All right, next up, next up, robotics startup figure we've talked about quite often is making waves with a couple significant announcements. So they have a breakthrough improvement to their AI system for package handling. And even more surprisingly, they plan to begin testing humanoid robots in homes much sooner than expected. CEO Brett Adcock, who's quite active on X, revealed that figure will start alpha testing its figure 02 humanoid robot in home settings later this year, which is a timeline that's been accelerated by approximately two years.

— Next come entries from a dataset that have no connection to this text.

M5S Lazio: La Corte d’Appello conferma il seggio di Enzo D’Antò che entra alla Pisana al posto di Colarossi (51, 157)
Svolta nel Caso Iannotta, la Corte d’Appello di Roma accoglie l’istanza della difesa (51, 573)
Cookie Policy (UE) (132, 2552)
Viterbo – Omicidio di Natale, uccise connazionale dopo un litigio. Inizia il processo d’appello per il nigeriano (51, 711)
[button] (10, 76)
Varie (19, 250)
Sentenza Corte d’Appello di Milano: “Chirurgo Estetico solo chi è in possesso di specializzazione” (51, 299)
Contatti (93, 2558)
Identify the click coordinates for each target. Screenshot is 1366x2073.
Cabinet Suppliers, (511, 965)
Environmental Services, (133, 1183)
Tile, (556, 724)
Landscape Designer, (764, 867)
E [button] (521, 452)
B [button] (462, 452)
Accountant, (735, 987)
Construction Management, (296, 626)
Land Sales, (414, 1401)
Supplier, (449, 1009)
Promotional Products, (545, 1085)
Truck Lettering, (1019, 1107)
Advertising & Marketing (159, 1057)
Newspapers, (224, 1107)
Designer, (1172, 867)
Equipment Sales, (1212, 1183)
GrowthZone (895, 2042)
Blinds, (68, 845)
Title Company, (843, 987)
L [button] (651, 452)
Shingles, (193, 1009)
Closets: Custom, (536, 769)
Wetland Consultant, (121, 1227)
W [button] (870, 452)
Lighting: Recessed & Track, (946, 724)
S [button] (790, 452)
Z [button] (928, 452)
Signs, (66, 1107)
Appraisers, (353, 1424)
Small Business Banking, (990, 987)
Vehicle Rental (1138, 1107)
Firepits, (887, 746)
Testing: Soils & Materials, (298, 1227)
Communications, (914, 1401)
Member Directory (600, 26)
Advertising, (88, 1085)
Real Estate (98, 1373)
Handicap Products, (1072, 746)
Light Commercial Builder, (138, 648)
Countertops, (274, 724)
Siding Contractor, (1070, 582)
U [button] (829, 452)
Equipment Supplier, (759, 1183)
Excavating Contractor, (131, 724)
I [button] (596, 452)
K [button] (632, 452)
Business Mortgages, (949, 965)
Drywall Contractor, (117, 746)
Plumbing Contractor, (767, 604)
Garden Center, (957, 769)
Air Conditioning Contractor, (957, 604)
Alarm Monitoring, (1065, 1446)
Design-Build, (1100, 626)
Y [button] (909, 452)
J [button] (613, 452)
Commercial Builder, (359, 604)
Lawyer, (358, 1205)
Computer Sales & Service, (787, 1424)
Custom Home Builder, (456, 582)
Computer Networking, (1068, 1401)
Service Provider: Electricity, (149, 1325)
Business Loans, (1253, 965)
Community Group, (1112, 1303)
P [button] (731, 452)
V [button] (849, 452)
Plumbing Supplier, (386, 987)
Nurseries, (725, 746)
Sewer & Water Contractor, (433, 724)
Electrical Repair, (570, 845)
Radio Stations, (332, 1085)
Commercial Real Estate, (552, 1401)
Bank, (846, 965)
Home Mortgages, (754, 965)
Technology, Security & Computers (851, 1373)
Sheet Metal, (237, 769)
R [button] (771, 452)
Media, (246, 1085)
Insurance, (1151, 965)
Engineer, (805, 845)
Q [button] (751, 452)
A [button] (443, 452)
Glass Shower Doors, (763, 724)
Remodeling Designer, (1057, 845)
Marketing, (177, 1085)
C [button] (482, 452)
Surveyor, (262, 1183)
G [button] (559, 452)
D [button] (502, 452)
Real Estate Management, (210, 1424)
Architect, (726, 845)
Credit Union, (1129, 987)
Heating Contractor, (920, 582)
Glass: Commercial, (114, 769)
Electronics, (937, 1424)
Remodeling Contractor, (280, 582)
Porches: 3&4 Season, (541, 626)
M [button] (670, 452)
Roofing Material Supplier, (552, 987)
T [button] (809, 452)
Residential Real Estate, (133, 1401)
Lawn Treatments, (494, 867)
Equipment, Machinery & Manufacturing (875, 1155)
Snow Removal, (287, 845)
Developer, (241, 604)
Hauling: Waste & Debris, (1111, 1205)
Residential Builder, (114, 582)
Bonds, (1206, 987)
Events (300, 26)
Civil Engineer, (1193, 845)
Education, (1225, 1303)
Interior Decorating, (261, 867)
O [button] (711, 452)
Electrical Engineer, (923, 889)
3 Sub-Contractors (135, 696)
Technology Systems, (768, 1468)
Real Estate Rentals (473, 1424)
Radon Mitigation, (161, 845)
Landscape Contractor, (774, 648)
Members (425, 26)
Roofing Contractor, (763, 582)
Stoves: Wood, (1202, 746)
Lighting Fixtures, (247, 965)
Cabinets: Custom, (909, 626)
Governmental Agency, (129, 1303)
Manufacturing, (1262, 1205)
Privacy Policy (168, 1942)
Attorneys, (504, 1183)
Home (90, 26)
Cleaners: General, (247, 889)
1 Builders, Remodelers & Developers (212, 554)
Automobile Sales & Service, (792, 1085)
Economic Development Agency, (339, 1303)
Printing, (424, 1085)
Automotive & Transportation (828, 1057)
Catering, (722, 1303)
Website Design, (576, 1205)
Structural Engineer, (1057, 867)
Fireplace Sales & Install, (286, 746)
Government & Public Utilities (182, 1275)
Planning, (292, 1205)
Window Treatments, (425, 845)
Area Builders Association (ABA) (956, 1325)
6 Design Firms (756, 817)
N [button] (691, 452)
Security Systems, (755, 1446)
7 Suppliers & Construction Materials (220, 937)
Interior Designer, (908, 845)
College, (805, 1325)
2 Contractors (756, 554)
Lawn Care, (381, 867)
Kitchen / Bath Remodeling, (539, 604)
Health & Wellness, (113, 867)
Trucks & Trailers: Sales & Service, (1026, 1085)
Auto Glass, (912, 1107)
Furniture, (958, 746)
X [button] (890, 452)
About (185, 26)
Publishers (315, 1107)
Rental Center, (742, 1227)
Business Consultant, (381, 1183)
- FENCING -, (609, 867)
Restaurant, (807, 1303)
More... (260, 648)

This kind of unexpected shift is attributed to rapid advancements in the company's recently announced Helix AI system, their internally designed vision language action model that unifies perception, language, understanding and learned control. We talked about this a bit last episode, so this is advancing faster than any of us anticipated, said Adcox, which is accelerating our timeline into the home. Now, they had previously been focused mostly on industrial applications for the current moment. Just last year they began piloting robots at a BMW manufacturing plant in southern South Carolina, and they've been simultaneously refining their technology, both with robots in the home, but also staying focused on that commercial side, specifically commercial logistics. They also outlined this week significant improvements in Helix's low level control system, known as System 1, which handles Visio motor control and essentially governs how the robot sees and moves. So in logistics testing, improvements to Helix have translated into really impressive results. Figures robots can now handle packages at speeds exceeding those of the human demonstrators they learn from. Paul this timeline seems quite, quite ambitious. It sounds like they have made some type of breakthrough with Helix, but it seems real fast. I mean, it's clear we're making progress, but do you really expect to see humanoid robots and homes beginning this year?

Mike Kaput (71:27)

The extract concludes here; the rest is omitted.